Synopses & Reviews
In the late nineteenth century, as cities like Boston and New York grew more congested, the streets became clogged with plodding, horse-drawn carts. When the great blizzard of 1888 crippled the entire northeast, a solution had to be found. Two brothers from one of the nation's great families Henry Melville Whitney of Boston and William Collins Whitney of New York& pursued the dream of his city digging America's first subway, and the great race was on. The competition between Boston and New York played out in an era not unlike our own, one of economic upheaval, life-changing innovations, class warfare, bitter political tensions, and the question of America's place in the world.

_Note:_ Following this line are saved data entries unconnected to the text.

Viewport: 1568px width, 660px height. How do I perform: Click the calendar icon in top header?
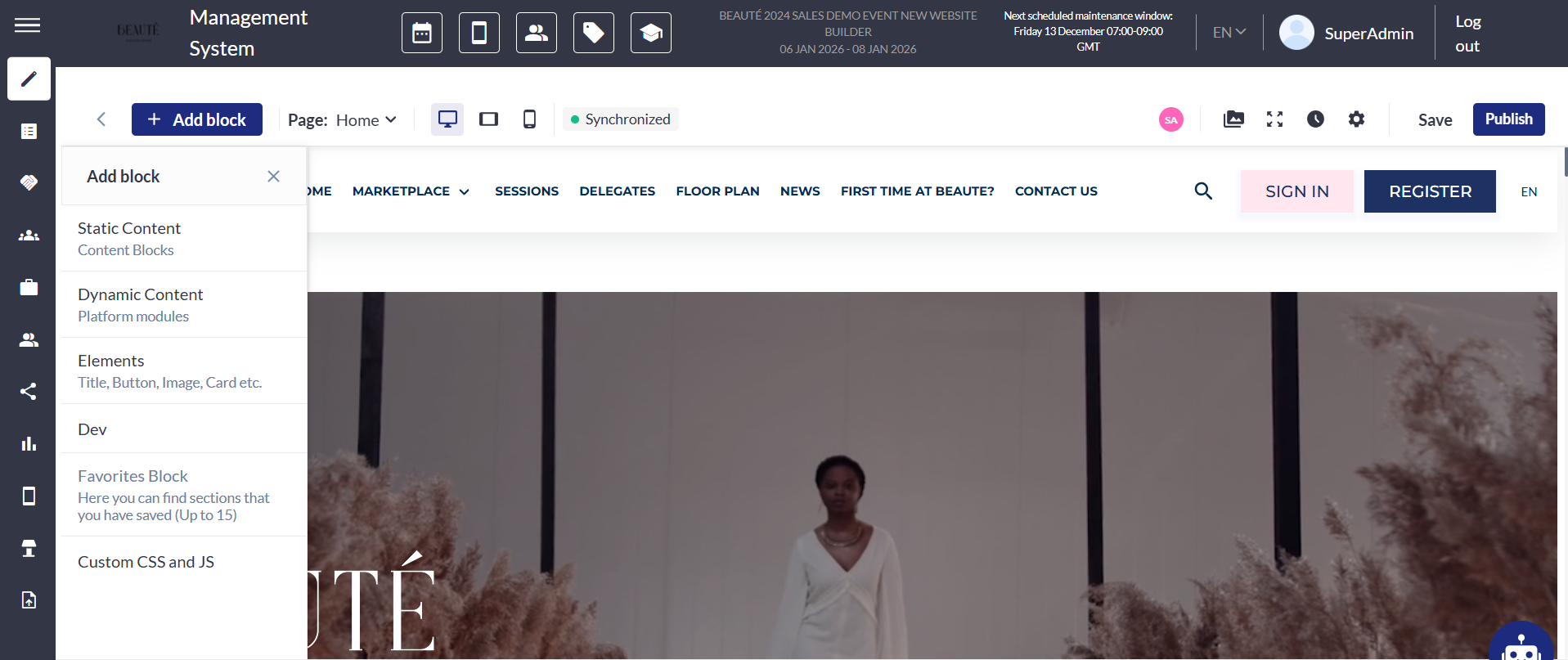click(422, 33)
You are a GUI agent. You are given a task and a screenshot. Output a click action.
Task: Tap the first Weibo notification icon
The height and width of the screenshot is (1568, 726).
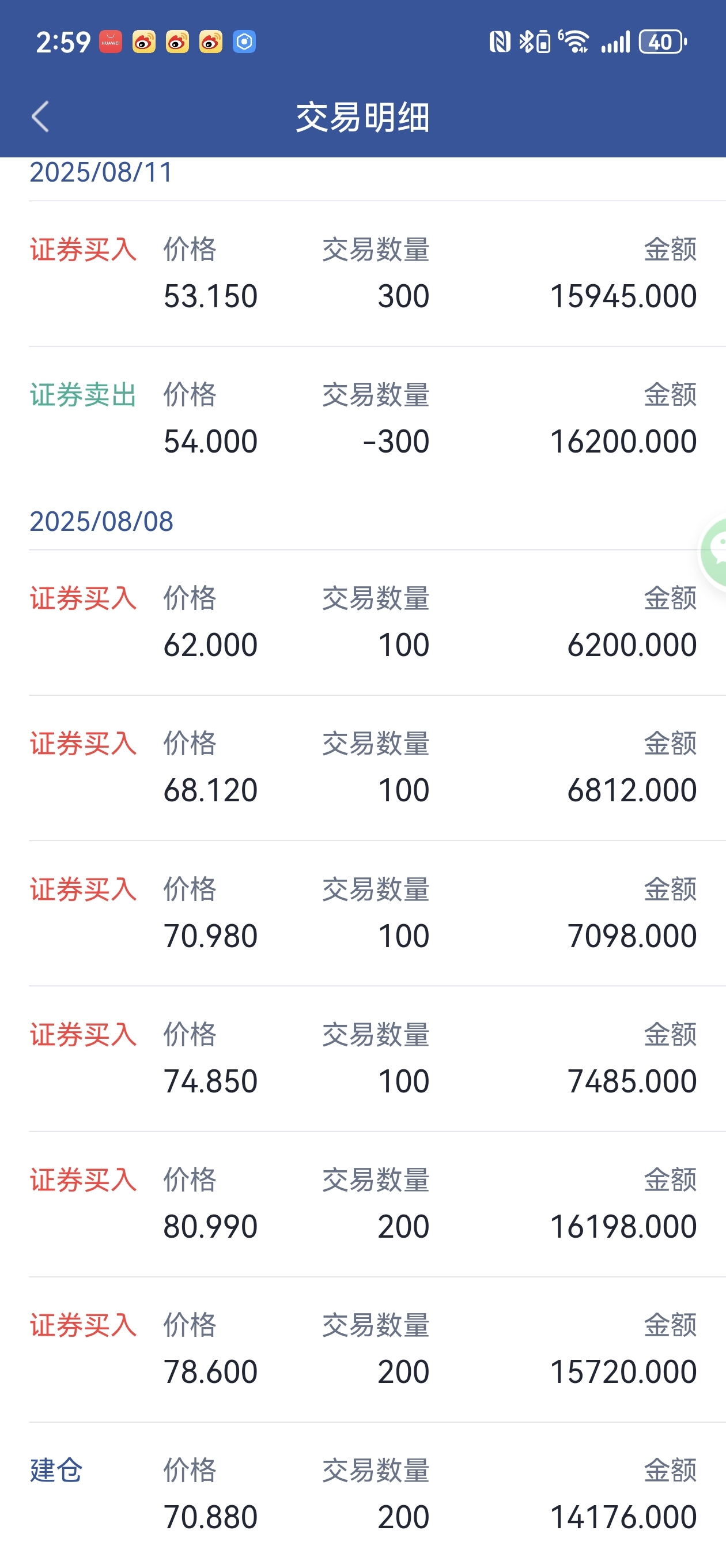pos(143,42)
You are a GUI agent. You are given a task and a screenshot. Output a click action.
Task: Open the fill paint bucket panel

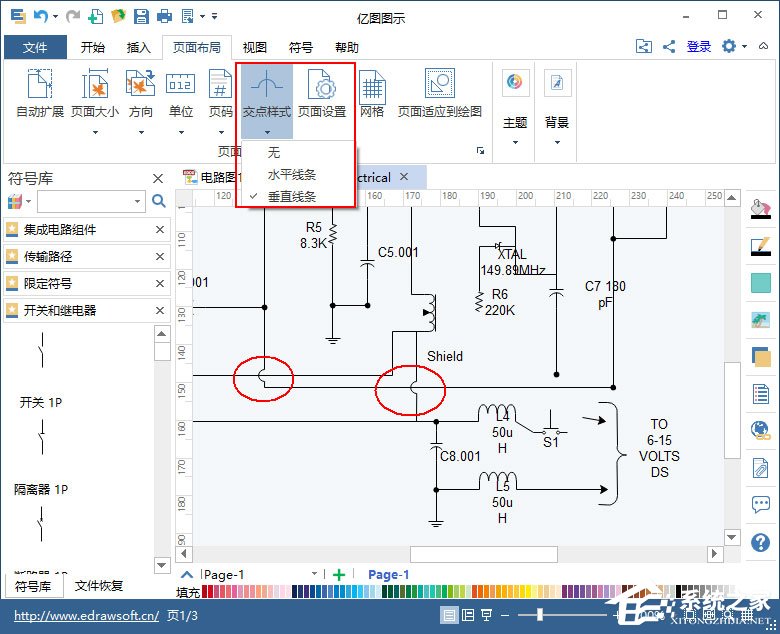click(x=760, y=206)
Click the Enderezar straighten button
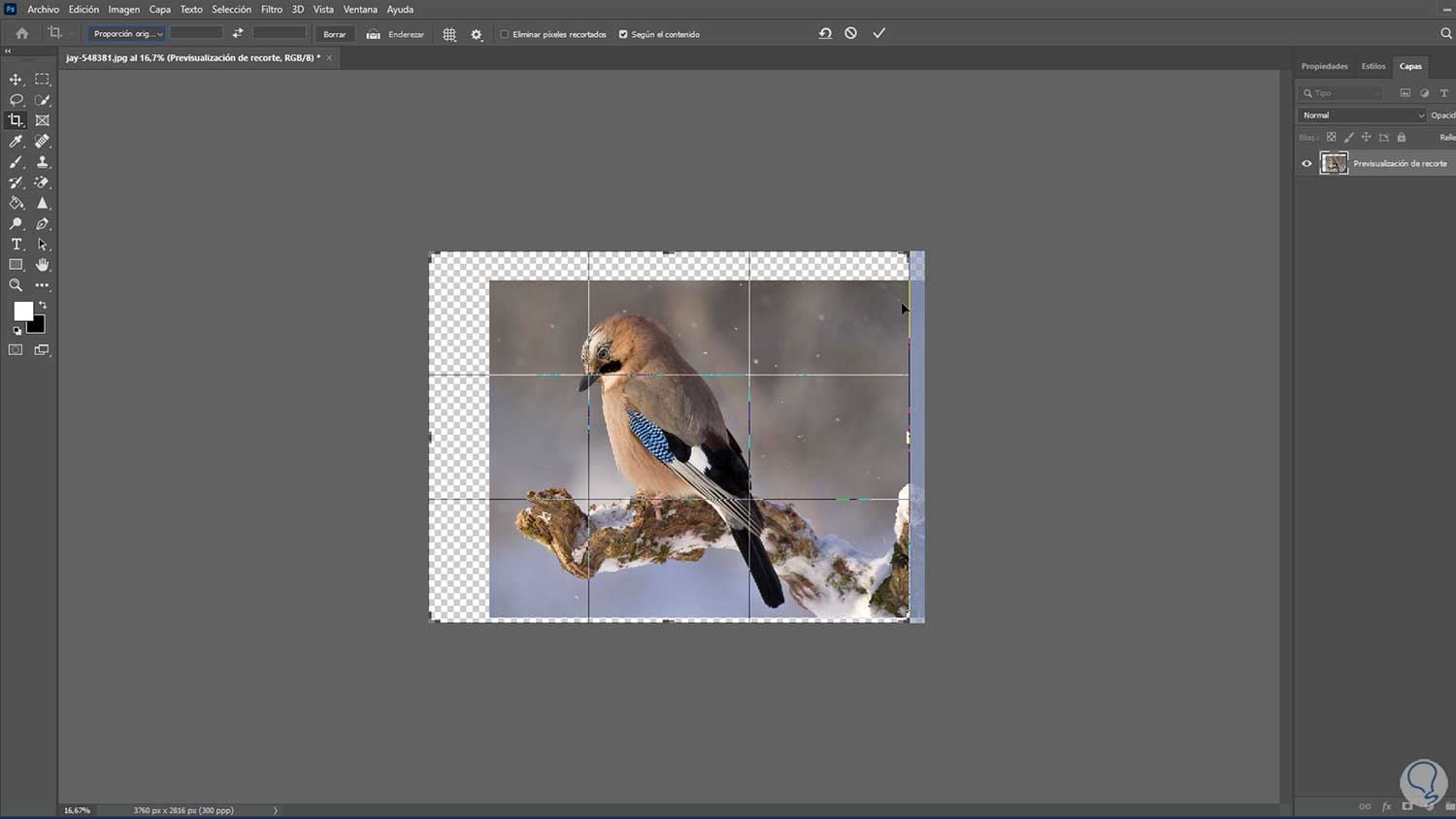This screenshot has height=819, width=1456. (x=397, y=34)
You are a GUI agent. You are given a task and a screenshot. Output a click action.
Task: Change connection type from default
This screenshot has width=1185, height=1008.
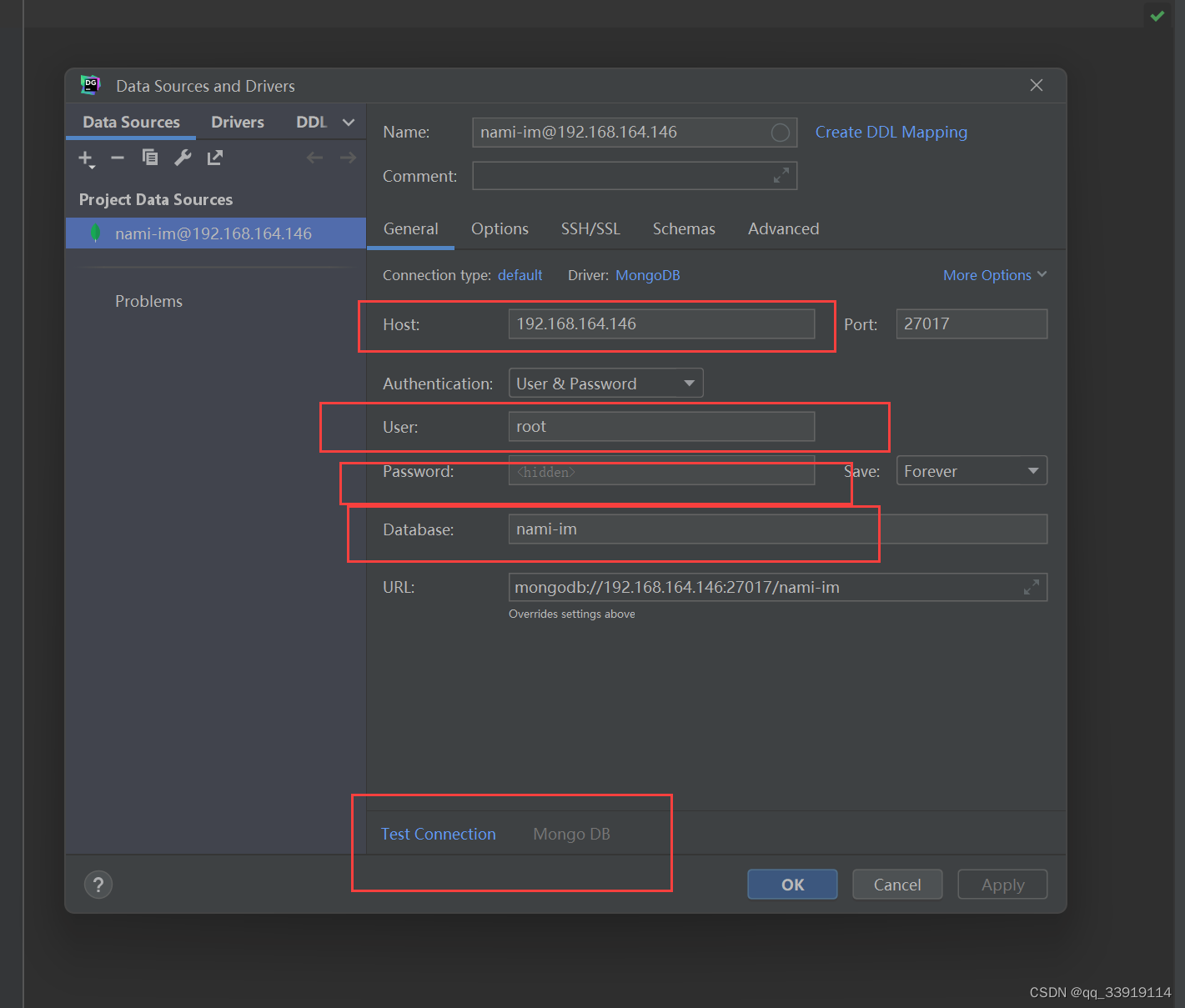[x=520, y=274]
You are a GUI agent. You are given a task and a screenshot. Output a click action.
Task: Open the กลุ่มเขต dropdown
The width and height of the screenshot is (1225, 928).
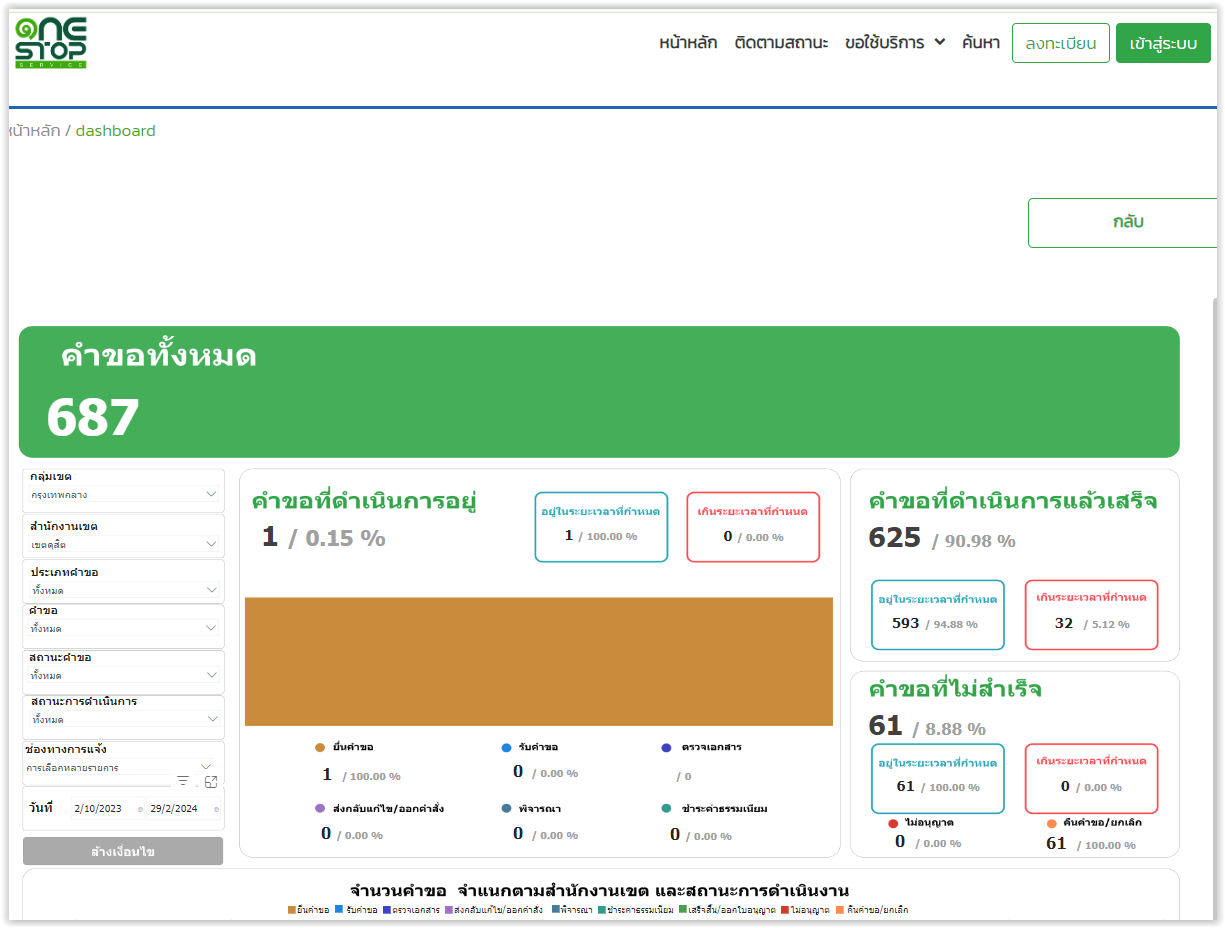124,494
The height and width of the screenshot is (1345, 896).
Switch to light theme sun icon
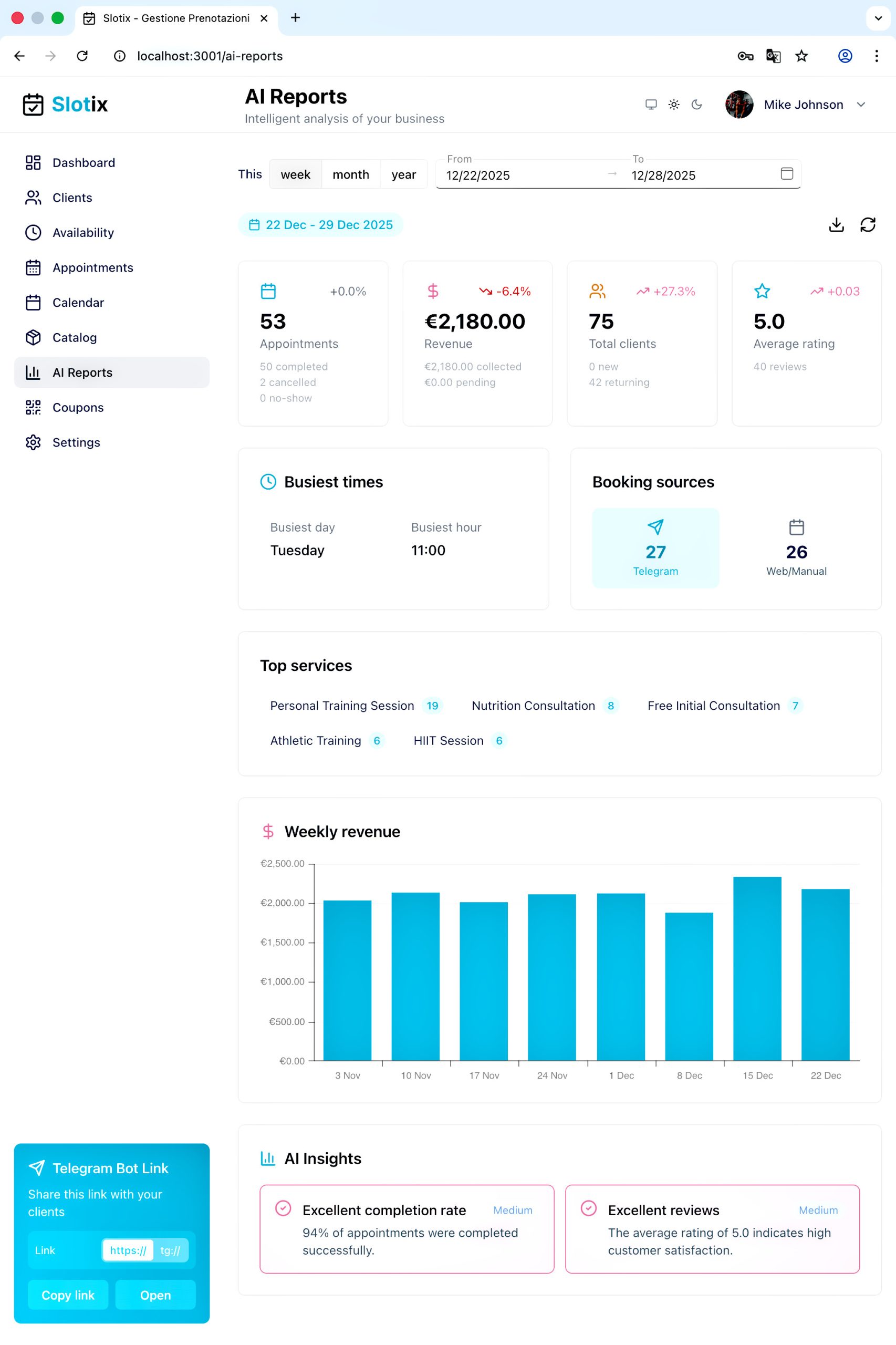click(x=674, y=105)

The Race Underground is peopled with the famous, like Boss Tweed, Grover Cleveland and Thomas Edison, and the not-so-famous, from brilliant engineers to the countless "sandhogs" who shoveled, hoisted, and blasted their way into the earth's crust, sometimes losing their lives in the construction of the tunnels. Doug Most chronicles the science of the subway, looks at the centuries of fears people overcame about traveling underground and tells a story as exciting as any ever ripped from the pages of U.S. history. The Race Underground is a great American saga of two rival American cities, their rich, powerful and sometimes corrupt interests, and an invention that changed the lives of millions.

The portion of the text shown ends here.